Arrête les frais judiciaires de première instance et de recours à 1'750 fr., les met à la charge de B______ et les compense avec les avances fournies qui restent acquises à l'Etat de Genève.

Condamne B______ à verser 1'250 fr. à A______ au titre des frais judiciaires.

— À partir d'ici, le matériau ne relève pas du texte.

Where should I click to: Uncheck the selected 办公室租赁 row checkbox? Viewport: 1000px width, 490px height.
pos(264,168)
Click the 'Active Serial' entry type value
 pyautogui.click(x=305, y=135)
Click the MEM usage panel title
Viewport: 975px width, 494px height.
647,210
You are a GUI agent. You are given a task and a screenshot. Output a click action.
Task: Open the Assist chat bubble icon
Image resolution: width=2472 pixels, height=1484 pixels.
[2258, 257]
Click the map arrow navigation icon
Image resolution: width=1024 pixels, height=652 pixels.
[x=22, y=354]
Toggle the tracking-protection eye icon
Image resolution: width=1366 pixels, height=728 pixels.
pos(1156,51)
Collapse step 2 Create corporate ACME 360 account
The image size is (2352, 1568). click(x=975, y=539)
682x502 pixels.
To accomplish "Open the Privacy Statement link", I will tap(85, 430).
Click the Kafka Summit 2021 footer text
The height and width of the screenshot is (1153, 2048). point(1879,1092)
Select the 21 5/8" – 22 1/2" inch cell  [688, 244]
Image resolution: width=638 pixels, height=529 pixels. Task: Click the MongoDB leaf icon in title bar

La condamne en outre à lui verser 4'700 fr. à titre de dépens de première instance et de recours.

Siégeant :

Monsieur Laurent RIEBEN, président; Madame Pauline ERARD et Madame Fabienne GEISINGER-MARIÉTHOZ, juges; Madame Céline FERREIRA, greffière.

 

Le président :

Laurent RIEBEN

 

La greffière :

Céline FERREIRA

 

 

Indication des voies de recours :

 

Le Tribunal fédéral connaît, comme juridiction ordinaire de recours, des recours en matière civile; la qualité et les autres conditions pour interjeter recours sont déterminées par les art. 72 ss de la loi sur le Tribunal fédéral du 17 juin 2005 (LTF; RS 173.110).

 

Le recours doit être adressé au Tribunal fédéral, 1000 Lausanne 14.

 

Valeur litigieuse des conclusions pécuniaires au sens de la LTF supérieure ou égale à 30'000 fr.